I Don't Want to Break Up with Brian Williams



I’m broken hearted over this whole Brian Williams thing.

By all accounts, Williams is a gifted storyteller. He’s known for spinning yarns, entertaining small groups of colleagues and coworkers with quips and tales. He’s engaging and magnetic and his stories, while sometimes inaccurate, are amusing and impressive.

The problem with that is Williams is also a journalist. In the United States we expect our journalists to tell the truth.

It’s important to make the distinction that in our country we hold journalists to a standard of honesty that other nations simply don’t impose.

Now that it’s publicly acknowledged that Brian Williams tells tales, the integrity of his reporting is being questioned. Even though he’s never falsely reported a story while sitting at the news desk.


His variance is unacceptable. The possibility that he might report inaccuracies is enough.

The possibility.

We’re that cynical. We want to avoid the possibility of being misled.

Really? If that were true then people would be much more skeptical about their news sources. And yet, daily on Facebook my newsfeed is filled with internet trash being perpetuated via share.

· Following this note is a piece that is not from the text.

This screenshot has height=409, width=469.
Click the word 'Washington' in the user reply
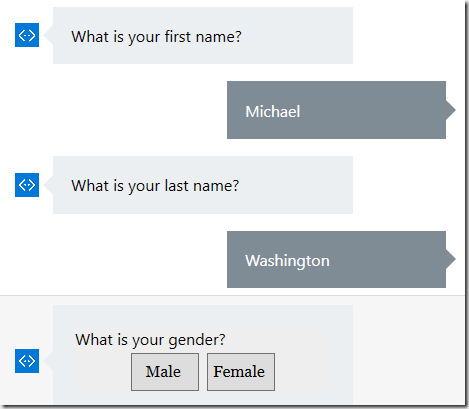pyautogui.click(x=287, y=261)
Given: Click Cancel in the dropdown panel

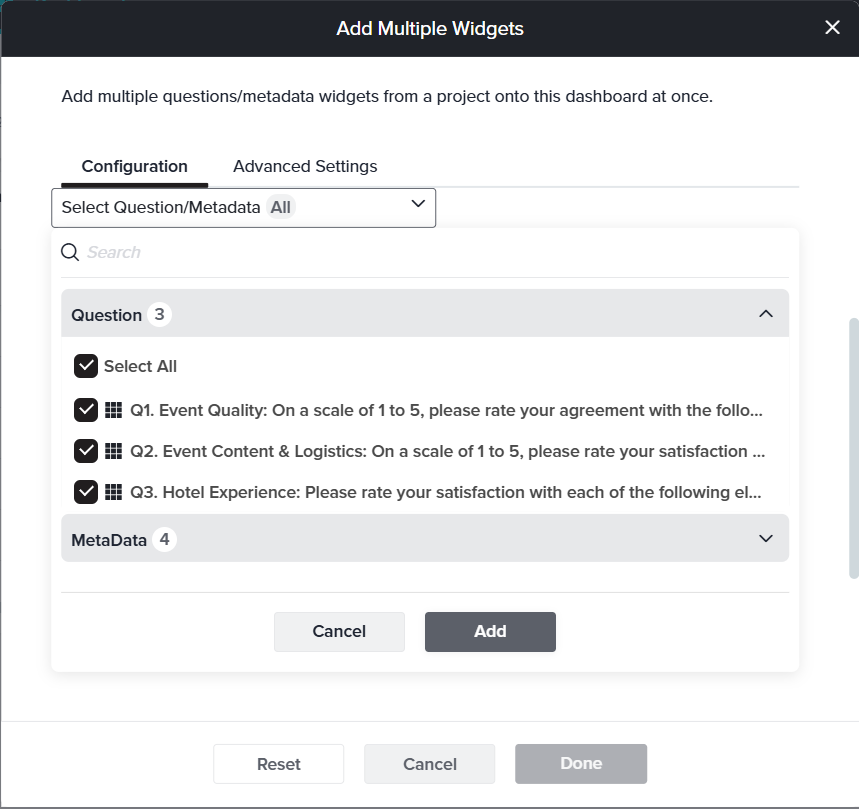Looking at the screenshot, I should click(339, 631).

The Washington Post even has a weekly column called “What Was Fake on the Internet This Week” to expose the bullshit pedaled by well-meaning but un-discerning readers.

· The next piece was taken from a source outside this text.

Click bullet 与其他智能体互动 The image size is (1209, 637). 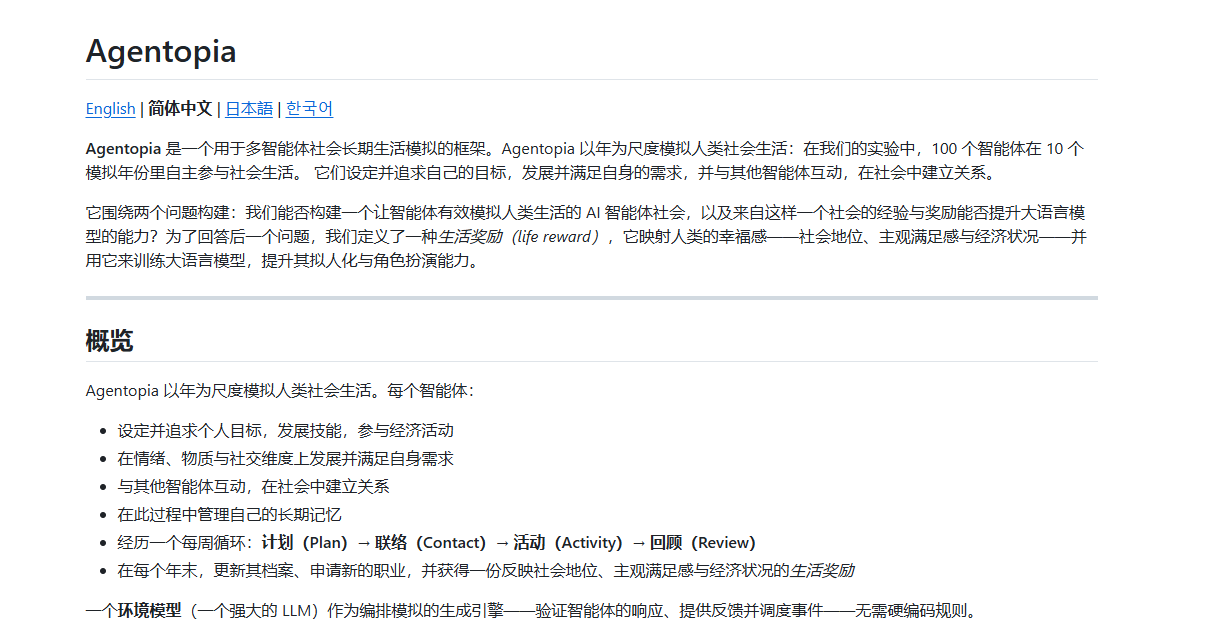click(253, 487)
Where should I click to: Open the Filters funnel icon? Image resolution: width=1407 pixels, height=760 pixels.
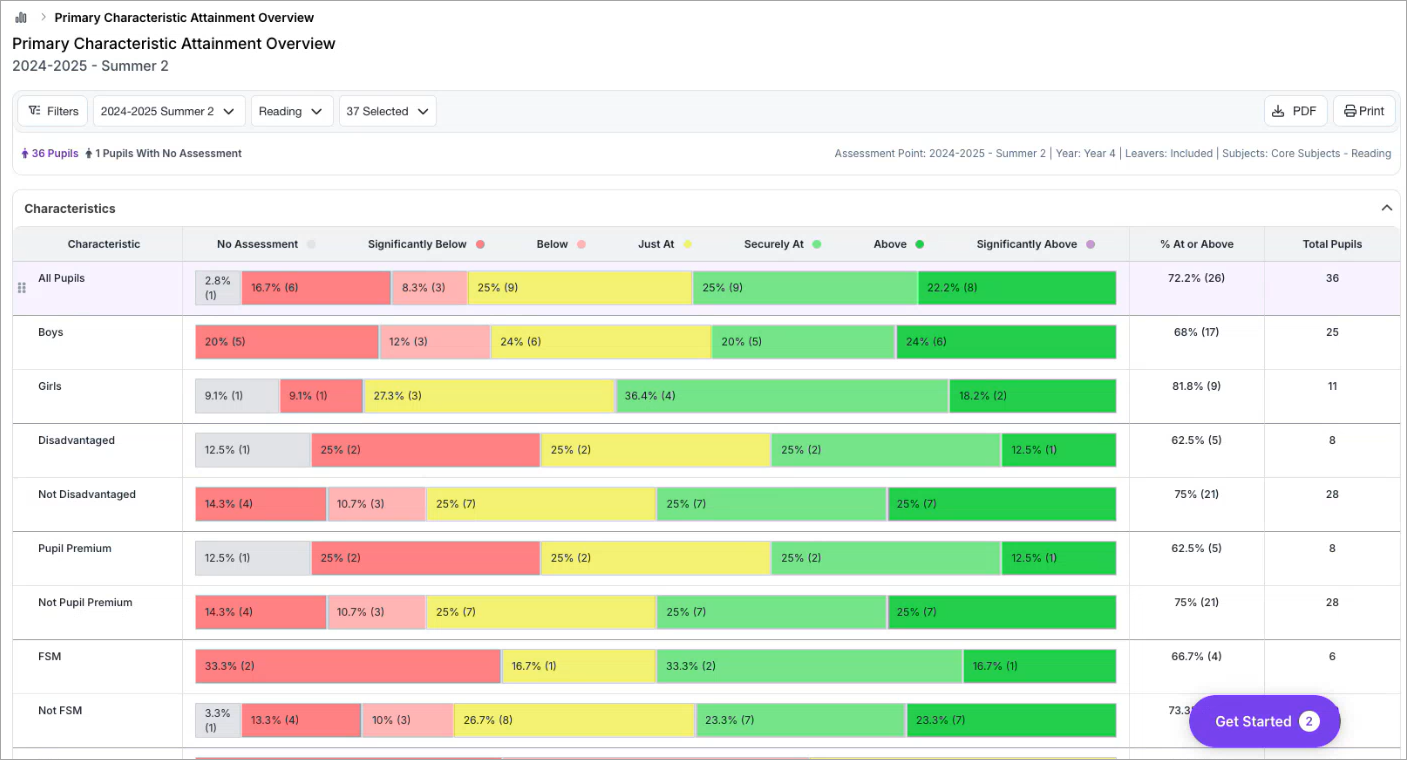[35, 110]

We cannot spot the truth. We’re not capable.

We want things to be true so we believe them. We want reassurance that others share our opinions so we absorb their arguments. We need to understand what’s being said so we rely upon seventh-grade language and arguments reduced to the most basic ideas.

Complex arguments take too long to read, require too much to understand, and leave us unsatisfied when a definite solution is not available.

So we take the easy argument, stated in the most basic language, and jump to conclusions that may be dangerous or immature but nonetheless have finality.

We’re so worried that Brian Williams might not tell the truth that we refuse to ever trust him again.

And yet we share blog posts and memes by anonymous authors with no credibility whatsoever.

We’re so certain Brian Williams played us all for fools that we’ll publicly humiliate him.

And yet our Facebook friends and the stories they share require no accountability at all.

We’re hurt by Williams’ betrayal (though there was none) and refuse to grant him clemency for being an entertainer.

And yet we share and share and share the vitriolic rants of the religious self-righteous and the subversive pessimism of political conservatives.

All the world’s a double standard.

We expect Brian Williams to be beyond reproach while dismissing our elected officials’ blatant and catastrophic lies as politics.

Maybe it’s because we expect them to lie and we don’t expect it from Brian Williams. And maybe that’s what this whole thing is really about.

We don’t expect a journalist’s integrity to be compromised. And certainly not our NBC Nightly News anchor Brian Williams. We trusted him.

Now that we can’t trust him, we must remove him. Relieve our own hurt, disappointment, and embarrassment by shaming him into exile.

I still trust Brian Williams and I still adore him. He’s funny, he’s genuine, and intelligent. He’s got experience and he exhibits perspective and maturity.

If the backlash persists and NBC cans him, perhaps he’ll consider running for President. He’s got just the right mix of patriotism and braggadocio with the added bonus of leadership and imagination.

What do you think of Brian Williams' transgressions?